Kunowo Stud Farm’s Cornet Obolensky 2yo

By Agata Grosicka
Photography: Private collection

The Hanoverian stallion licensing that took place in Verden at the end of October was highly interesting for two reasons. Not only because it featured a young dressage stallion who was sold for a record price of over €2 million – purchased by the newly created entrepreneurship of Paul Schockemöhle and Andreas Helgstrand – but it marked a historical moment for Polish breeding, being the first time that a stallion bred in Poland was Hanoverian approved.

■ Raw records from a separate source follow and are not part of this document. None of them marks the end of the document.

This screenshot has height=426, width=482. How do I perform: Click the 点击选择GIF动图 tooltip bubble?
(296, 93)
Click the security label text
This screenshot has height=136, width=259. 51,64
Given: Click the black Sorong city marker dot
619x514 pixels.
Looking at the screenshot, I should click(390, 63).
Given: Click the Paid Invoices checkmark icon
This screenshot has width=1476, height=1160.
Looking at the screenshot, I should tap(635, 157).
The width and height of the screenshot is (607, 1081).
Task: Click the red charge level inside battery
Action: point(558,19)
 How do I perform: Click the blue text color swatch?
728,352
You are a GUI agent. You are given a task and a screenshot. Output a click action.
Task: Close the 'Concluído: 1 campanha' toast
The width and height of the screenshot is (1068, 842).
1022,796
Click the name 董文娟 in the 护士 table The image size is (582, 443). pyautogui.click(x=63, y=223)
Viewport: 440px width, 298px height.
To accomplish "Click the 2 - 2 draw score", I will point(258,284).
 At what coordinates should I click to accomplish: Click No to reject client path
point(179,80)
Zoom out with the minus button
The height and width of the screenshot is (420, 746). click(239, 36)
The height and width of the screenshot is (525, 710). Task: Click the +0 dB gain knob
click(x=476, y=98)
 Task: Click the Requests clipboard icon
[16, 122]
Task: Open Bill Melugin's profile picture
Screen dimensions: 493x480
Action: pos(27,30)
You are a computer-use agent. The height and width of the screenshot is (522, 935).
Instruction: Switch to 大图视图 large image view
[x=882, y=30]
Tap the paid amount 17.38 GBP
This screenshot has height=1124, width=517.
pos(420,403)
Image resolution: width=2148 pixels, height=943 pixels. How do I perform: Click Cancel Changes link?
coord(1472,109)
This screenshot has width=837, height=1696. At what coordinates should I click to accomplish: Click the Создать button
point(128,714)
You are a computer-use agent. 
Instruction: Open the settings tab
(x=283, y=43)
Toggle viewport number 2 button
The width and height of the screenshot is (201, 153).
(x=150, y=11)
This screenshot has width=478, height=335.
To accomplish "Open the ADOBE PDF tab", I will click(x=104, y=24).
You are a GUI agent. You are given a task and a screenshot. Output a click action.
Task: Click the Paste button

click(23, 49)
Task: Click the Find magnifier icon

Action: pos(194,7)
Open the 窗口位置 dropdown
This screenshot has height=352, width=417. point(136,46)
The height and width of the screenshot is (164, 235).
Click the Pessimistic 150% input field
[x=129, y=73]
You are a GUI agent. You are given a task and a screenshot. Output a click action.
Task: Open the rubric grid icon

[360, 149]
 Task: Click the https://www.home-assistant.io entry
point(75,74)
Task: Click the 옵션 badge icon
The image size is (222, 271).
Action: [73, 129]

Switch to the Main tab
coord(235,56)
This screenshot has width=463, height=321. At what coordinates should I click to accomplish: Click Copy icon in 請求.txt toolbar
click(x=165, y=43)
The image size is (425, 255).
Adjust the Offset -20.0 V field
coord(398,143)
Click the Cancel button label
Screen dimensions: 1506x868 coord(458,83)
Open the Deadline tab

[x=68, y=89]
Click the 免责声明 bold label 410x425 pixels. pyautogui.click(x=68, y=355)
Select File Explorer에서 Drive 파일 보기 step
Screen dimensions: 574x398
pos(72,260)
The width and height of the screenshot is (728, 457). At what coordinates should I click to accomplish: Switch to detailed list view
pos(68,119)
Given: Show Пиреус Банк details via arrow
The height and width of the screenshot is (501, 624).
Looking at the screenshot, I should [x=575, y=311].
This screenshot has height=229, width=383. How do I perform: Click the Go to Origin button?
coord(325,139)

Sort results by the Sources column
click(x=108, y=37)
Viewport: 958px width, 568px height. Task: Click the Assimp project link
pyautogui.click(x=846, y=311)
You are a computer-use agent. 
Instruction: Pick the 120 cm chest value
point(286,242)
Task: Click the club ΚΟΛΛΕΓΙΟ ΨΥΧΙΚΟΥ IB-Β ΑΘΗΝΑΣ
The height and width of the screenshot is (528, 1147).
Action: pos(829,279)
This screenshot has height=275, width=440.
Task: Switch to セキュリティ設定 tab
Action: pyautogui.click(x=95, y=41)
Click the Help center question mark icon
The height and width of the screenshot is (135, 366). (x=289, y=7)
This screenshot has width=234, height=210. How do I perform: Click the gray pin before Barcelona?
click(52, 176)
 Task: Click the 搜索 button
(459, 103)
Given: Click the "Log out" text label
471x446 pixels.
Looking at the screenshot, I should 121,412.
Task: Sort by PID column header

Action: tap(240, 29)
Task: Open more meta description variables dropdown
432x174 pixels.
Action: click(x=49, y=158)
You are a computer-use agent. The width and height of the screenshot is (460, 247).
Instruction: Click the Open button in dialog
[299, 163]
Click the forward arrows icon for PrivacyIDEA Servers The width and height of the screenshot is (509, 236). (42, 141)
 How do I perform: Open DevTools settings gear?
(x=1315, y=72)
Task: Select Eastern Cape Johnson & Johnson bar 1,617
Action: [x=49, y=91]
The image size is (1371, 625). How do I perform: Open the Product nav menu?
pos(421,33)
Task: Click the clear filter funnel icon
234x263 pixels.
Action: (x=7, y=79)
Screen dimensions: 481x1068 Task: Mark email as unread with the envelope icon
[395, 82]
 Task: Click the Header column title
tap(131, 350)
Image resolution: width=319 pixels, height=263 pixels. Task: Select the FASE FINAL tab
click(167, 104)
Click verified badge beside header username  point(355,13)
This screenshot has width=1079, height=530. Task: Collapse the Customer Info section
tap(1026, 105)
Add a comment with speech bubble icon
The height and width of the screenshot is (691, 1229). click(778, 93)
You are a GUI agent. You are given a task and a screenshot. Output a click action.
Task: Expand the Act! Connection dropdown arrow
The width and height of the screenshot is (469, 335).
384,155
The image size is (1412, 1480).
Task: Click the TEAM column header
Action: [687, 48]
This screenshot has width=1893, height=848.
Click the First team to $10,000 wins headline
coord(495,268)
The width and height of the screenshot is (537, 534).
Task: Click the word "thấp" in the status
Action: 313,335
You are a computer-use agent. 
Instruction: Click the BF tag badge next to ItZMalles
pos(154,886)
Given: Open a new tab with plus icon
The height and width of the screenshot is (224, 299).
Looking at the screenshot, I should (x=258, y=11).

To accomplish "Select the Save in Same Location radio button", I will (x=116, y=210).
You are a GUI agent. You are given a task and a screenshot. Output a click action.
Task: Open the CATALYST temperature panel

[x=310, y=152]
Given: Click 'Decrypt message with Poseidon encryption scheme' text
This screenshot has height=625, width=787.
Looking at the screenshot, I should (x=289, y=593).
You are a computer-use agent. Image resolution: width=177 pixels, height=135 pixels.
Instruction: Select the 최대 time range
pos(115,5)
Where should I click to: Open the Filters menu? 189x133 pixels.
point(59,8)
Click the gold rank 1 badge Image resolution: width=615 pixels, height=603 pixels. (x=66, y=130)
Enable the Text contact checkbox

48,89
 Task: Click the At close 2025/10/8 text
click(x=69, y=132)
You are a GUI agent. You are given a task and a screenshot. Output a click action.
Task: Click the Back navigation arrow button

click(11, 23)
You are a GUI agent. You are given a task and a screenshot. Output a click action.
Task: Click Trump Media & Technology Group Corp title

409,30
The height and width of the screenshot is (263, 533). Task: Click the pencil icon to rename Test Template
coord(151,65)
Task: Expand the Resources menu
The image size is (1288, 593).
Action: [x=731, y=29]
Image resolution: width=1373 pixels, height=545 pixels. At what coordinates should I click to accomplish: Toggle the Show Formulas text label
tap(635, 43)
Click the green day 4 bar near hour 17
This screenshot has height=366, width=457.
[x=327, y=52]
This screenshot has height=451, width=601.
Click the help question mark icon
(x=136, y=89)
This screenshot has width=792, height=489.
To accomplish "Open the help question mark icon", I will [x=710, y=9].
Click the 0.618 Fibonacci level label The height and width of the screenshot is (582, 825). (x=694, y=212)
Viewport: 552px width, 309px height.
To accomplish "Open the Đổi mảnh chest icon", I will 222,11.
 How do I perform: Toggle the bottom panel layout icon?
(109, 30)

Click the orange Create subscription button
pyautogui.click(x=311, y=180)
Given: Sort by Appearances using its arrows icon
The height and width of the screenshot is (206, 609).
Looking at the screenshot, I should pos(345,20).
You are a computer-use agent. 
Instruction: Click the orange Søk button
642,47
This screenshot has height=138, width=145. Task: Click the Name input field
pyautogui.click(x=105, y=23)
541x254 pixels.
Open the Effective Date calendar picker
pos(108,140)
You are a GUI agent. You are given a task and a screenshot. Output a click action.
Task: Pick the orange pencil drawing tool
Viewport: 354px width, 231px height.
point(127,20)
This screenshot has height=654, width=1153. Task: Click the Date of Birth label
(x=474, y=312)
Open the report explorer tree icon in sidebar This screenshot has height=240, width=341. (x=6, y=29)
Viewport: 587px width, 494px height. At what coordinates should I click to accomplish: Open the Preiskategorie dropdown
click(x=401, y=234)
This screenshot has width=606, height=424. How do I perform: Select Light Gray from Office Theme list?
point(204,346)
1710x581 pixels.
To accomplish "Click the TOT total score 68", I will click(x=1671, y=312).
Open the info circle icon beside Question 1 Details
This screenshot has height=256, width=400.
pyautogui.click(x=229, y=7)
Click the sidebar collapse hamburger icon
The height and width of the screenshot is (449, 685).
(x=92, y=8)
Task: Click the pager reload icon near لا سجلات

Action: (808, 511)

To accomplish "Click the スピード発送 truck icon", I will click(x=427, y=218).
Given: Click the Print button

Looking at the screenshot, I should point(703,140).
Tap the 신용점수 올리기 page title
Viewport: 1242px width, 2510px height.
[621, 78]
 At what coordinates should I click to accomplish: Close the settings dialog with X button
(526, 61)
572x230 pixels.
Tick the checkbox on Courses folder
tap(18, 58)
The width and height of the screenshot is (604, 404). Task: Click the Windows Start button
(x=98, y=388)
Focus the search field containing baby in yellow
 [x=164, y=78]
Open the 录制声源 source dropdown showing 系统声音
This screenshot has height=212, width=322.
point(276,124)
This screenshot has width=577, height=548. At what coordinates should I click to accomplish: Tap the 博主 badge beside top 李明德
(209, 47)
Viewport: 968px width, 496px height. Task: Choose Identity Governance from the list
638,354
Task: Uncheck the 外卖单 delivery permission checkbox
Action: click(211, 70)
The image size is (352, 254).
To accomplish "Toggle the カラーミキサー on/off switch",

The duly recognized stallion was a two-year-old by Cornet Obolensky (out of a Cento mare), bred by Roszkiewicz family. Marta Roszkiewicz-Heizer, who is in charge of the Kunowo Stud Farm locared just outside Poznan, in the western part of Poland, is obviously delighted that many years of her family’s work and efforts have finally been cknowledged at one of the world’s most important breeding shows.
Q How long have you been breeding horses?
Breeding horses has been our family business for many years. Our Kunowo Stud Farm will soon celebrate its 20-year anniversary. It was established by my parents but, for the last 12 years, I have been running the stud farm. My sister Hanna is also involved as she is a successful showjumper who competes at 1m40 shows.
Q Tell me something about your farm?
Our herd consists of approximately 40 horses, including six to eight broodmares. Five of them are pregnant at the moment. As a breeder I want to focus more on quality than quantity. My approach to the breeding has to be complete: From the breeding conceptualization, through foals, to becoming a mare or a stallion – I do my best to manage every stage of the breeding as close to perfection as possible.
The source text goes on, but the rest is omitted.